I was just wondering if there's a known result or theorem that states if:

$$y=e^{px}(A\cos (nx)+B\sin (mx))$$

Then:

$$ay'' + by' + cy = 0$$

I don't see why this should be the case, but I read this somewhere and was intrigued.

2. Jan 29, 2005

### dextercioby

No,in general,that is not true...
Try to do it viceversa...Solve the ODE...And then find the conditions the coefficients need to fulfil,as the solution would have the form u've given.

Daniel.

3. Jan 29, 2005

### daster

Thanks Daniel.

4. Jan 29, 2005

### mathwonk

perhaps you read that e^(px)[Acos(qx) + Bsin(qx)] solves an equation of form

ay'' + by' + cy = 0, where p+qi and p-qi are imaginary roots of the equation

aX^2 + bX + c = 0.

the reason for this is the solutions of this equation are all linear combinations of

e^(p+qi)x and e^(p-qi)x, i.e. of e^(px)[cos(qx) +isin(qx)]

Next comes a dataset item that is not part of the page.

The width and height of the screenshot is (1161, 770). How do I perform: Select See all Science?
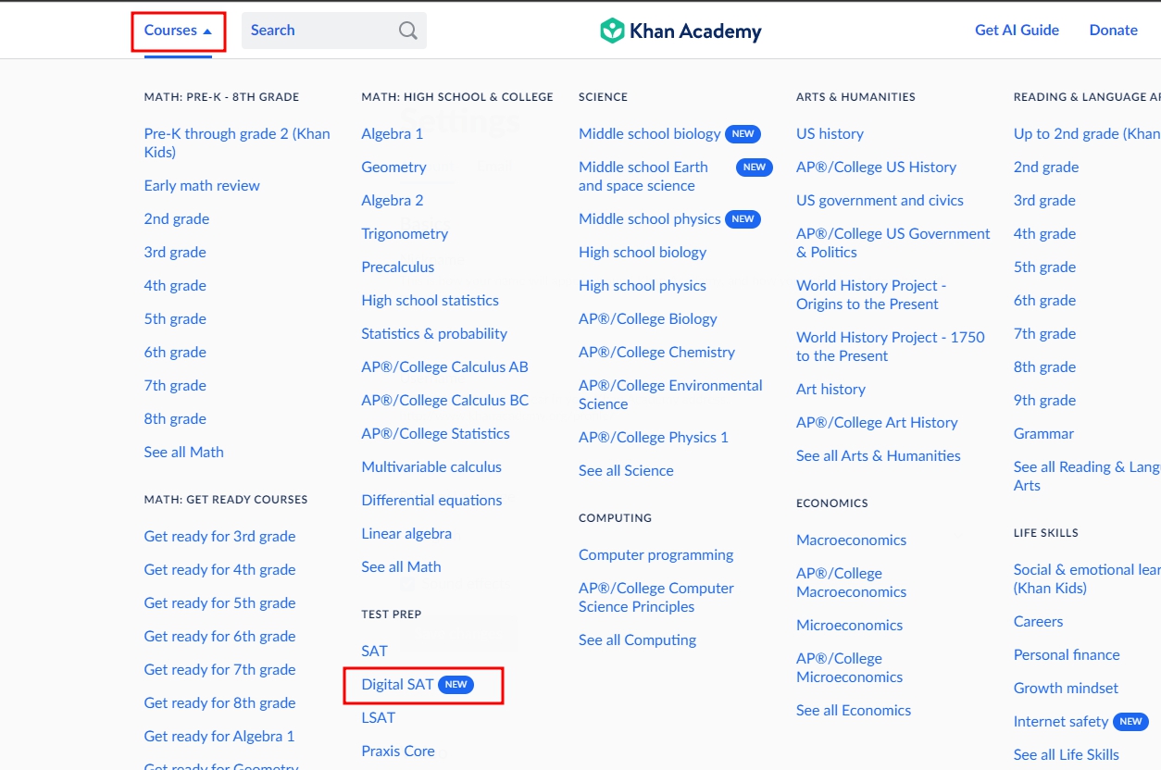pyautogui.click(x=626, y=470)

and e^(px)[cos(qx) -isin(qx)], equivalently, of

e^(px)[cos(qx)] and e^(px)[sin(qx)].

I.e. of form Ae^(px)[cos(qx) + B e^(px)[sin(qx)] =

e^(px)[Acos(qx) + Bsin(qx)].

5. Jan 30, 2005

### daster

Yeah, I know that the form I posted was the complementary function of the ODE if the auxilary equation produced complex roots, but what I read was stating something generally, which I wasn't too sure about.

6. Feb 5, 2005

### mathwonk

i'm just saying you were very close, except you need to take n =m.